START EXTRACTED DATA

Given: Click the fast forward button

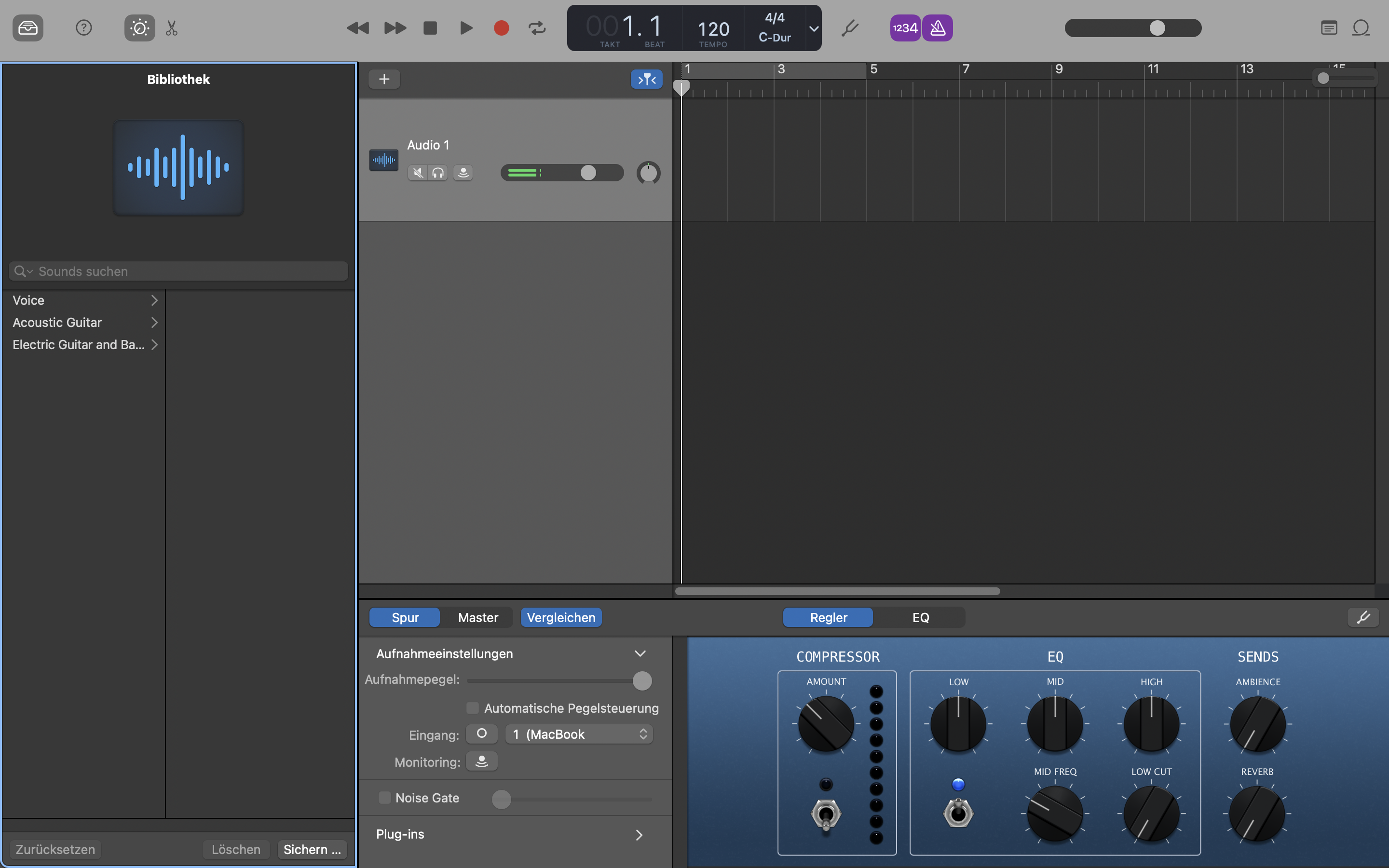Looking at the screenshot, I should point(394,27).
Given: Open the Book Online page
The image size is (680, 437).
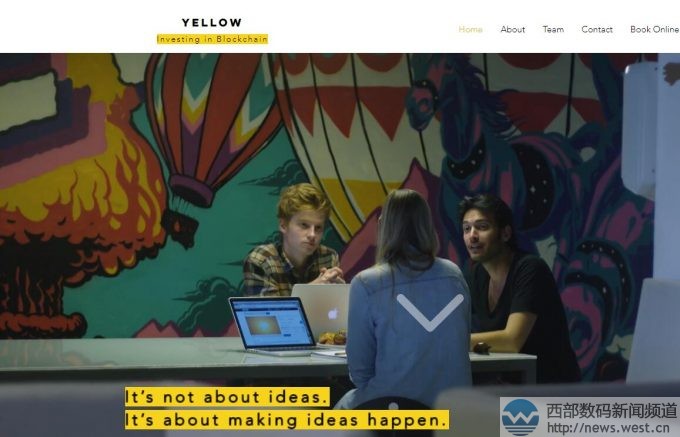Looking at the screenshot, I should pos(654,29).
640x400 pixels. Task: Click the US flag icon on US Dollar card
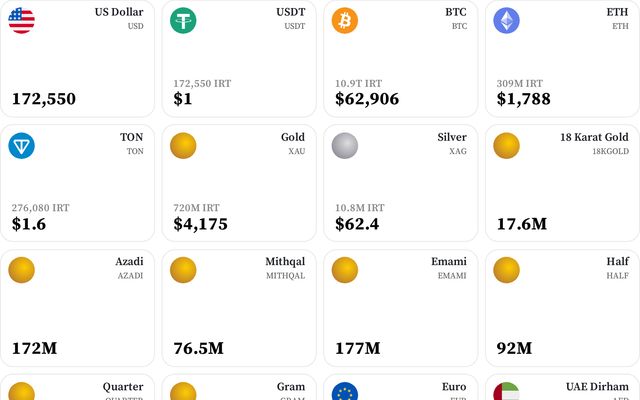coord(21,20)
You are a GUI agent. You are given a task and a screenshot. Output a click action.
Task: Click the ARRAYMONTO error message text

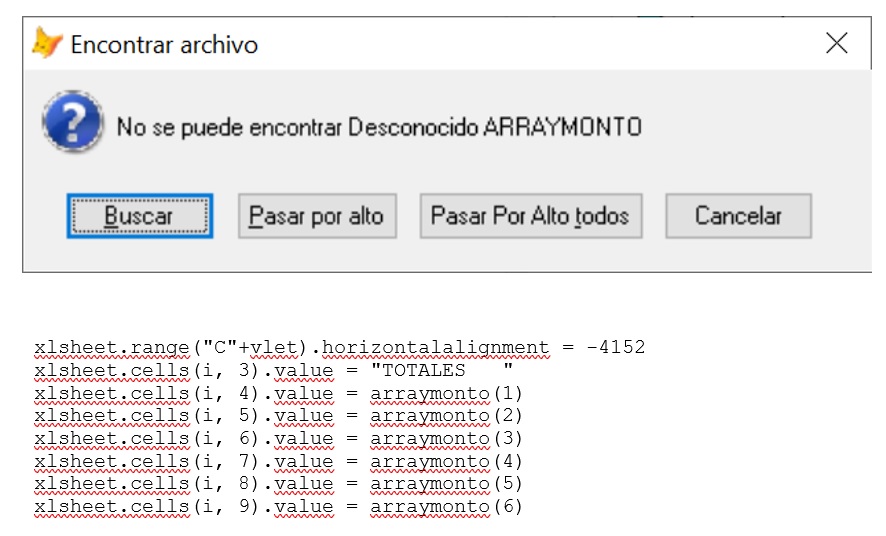tap(379, 127)
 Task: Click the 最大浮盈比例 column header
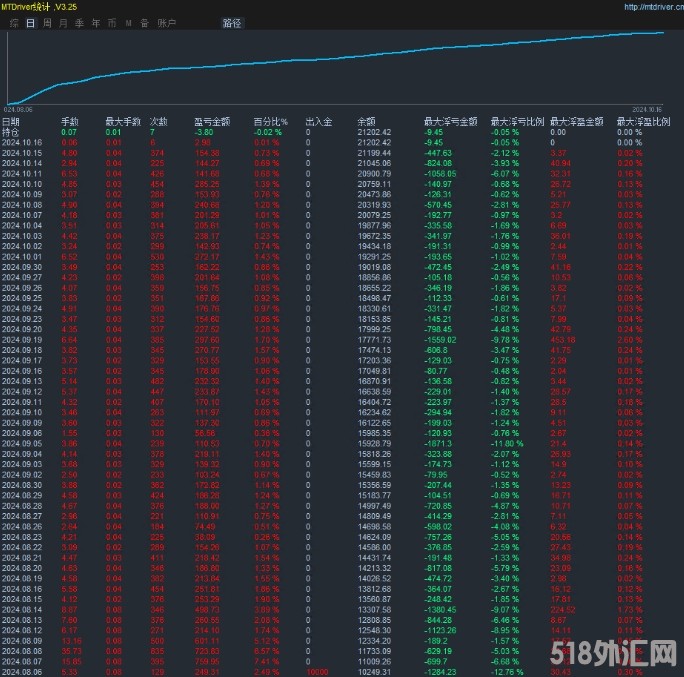coord(641,121)
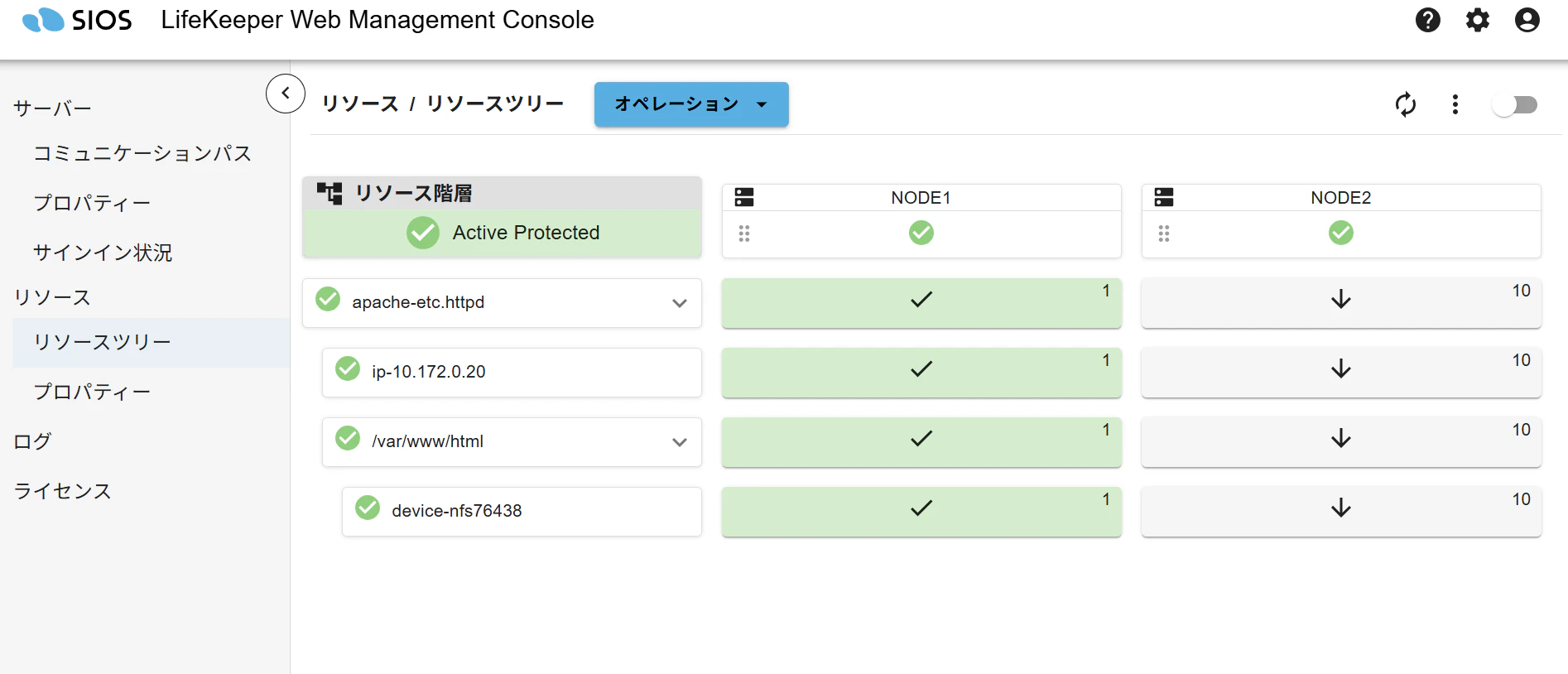The height and width of the screenshot is (674, 1568).
Task: Collapse the /var/www/html resource chevron
Action: pos(680,442)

END EXTRACTED DATA

* **EXERCISE**
Your copy should hold exactly the lines from the one with "Given: Open the Book Online page" through the final line of the records, both ends included, and no pictures.

* **ANSWER SPACE**
Given: Open the Book Online page
The image size is (680, 437).
Looking at the screenshot, I should pos(654,29).
640x400 pixels. Task: Click the US flag icon on US Dollar card
coord(21,20)
You are a GUI agent. You are given a task and a screenshot. Output a click action.
Task: Click the ARRAYMONTO error message text

tap(379, 127)
 Task: Click the 最大浮盈比例 column header
coord(641,121)
The height and width of the screenshot is (674, 1568).
Task: Collapse the /var/www/html resource chevron
Action: pos(680,442)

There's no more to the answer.